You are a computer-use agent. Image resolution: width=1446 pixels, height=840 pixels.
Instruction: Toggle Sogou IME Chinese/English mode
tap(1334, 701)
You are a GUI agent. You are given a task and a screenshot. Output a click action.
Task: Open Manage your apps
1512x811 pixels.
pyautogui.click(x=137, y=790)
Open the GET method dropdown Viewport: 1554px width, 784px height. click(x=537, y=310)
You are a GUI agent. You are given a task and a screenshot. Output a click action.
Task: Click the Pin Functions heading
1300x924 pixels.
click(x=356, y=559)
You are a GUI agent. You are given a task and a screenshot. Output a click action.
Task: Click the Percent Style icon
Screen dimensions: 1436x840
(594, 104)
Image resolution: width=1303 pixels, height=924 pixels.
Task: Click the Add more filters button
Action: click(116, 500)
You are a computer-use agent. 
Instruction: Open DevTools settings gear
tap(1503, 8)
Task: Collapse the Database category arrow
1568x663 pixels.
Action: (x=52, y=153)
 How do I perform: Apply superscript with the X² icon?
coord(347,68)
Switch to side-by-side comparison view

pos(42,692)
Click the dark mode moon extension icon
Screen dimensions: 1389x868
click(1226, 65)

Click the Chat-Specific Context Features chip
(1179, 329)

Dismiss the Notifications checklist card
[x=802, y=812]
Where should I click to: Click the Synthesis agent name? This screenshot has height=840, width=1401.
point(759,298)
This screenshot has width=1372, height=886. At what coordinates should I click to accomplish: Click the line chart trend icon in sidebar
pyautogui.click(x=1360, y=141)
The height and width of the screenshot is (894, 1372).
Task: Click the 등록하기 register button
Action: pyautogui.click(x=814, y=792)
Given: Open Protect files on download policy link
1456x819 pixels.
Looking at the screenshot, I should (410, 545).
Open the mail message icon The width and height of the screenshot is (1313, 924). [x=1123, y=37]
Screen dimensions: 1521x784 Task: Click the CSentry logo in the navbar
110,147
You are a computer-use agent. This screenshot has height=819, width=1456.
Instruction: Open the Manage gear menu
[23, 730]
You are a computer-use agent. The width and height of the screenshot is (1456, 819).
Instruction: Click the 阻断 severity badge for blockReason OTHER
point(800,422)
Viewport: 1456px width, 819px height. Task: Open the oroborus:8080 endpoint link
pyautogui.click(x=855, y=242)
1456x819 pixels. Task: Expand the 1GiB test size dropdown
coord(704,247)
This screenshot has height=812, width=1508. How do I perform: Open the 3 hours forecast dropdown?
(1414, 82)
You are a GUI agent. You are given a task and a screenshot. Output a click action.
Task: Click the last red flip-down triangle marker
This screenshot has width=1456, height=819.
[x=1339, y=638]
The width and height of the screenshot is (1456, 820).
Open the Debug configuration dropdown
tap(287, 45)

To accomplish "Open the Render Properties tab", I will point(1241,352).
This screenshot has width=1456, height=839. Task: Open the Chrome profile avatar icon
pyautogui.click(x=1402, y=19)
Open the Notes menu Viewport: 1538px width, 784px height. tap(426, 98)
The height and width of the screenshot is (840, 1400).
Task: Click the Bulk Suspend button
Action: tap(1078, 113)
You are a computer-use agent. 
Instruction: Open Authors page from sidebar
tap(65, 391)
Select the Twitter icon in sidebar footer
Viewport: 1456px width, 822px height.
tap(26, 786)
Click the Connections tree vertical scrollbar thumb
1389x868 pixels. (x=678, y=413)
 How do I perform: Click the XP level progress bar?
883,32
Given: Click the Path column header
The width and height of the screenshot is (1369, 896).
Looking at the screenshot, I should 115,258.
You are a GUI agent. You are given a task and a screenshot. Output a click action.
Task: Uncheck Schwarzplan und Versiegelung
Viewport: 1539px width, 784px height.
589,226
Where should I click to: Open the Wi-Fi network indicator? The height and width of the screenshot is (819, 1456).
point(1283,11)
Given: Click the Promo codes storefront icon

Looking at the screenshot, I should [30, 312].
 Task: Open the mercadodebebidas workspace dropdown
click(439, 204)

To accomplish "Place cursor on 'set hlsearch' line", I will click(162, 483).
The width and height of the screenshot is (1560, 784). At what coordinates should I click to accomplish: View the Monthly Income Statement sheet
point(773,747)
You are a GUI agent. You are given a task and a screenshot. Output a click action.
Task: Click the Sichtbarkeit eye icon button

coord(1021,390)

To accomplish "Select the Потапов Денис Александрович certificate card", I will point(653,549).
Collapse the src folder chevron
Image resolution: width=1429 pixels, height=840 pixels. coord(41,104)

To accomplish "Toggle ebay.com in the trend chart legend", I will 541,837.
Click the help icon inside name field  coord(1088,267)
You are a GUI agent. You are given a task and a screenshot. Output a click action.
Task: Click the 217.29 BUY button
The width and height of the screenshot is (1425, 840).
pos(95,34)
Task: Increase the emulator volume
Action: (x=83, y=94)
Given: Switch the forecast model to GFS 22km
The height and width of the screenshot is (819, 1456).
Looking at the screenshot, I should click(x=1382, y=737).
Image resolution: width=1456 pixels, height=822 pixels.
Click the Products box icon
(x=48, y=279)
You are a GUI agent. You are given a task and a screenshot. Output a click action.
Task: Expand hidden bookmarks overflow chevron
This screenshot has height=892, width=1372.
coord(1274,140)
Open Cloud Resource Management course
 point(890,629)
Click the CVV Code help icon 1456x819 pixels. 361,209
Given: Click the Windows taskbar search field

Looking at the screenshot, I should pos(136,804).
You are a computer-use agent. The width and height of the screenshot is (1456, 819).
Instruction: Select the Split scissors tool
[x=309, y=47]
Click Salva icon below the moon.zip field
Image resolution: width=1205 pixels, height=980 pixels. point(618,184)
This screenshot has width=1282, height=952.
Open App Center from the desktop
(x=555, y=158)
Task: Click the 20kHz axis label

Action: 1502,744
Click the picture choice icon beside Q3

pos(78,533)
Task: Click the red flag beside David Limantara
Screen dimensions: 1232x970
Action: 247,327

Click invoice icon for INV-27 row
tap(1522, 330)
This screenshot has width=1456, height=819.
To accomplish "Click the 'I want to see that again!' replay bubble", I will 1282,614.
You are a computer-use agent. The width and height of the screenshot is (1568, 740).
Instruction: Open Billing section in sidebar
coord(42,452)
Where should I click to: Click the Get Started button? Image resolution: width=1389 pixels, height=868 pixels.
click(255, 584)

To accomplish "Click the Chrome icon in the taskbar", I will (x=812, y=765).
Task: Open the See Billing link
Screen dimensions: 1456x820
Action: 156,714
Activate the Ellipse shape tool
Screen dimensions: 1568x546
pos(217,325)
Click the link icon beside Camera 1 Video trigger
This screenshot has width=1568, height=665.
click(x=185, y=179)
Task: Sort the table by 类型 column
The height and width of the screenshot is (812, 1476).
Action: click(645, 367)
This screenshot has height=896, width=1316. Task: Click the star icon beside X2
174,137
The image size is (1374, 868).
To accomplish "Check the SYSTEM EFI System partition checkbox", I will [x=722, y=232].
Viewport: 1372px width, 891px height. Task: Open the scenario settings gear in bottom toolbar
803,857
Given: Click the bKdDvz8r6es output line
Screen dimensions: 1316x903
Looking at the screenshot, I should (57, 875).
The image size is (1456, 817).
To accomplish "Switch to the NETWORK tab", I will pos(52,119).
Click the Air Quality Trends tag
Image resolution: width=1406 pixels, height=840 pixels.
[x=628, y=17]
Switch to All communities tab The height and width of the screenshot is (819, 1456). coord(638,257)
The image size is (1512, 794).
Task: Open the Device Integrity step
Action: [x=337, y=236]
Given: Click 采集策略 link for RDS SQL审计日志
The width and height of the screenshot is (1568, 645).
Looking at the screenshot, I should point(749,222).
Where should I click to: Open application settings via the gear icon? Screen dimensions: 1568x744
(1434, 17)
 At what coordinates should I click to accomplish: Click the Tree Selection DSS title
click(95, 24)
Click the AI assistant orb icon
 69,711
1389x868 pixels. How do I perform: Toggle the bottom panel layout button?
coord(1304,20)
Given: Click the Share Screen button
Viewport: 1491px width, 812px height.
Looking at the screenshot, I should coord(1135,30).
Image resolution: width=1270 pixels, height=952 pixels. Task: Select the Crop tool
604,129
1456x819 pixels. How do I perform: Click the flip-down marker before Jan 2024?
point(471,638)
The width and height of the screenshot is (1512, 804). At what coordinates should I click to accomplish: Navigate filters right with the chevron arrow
__________________________________________________
_Assignment_. The job is to copy each line from the material above that holds the word "help".

_Task output_.
Click the help icon inside name field  coord(1088,267)
Click the CVV Code help icon 1456x819 pixels. 361,209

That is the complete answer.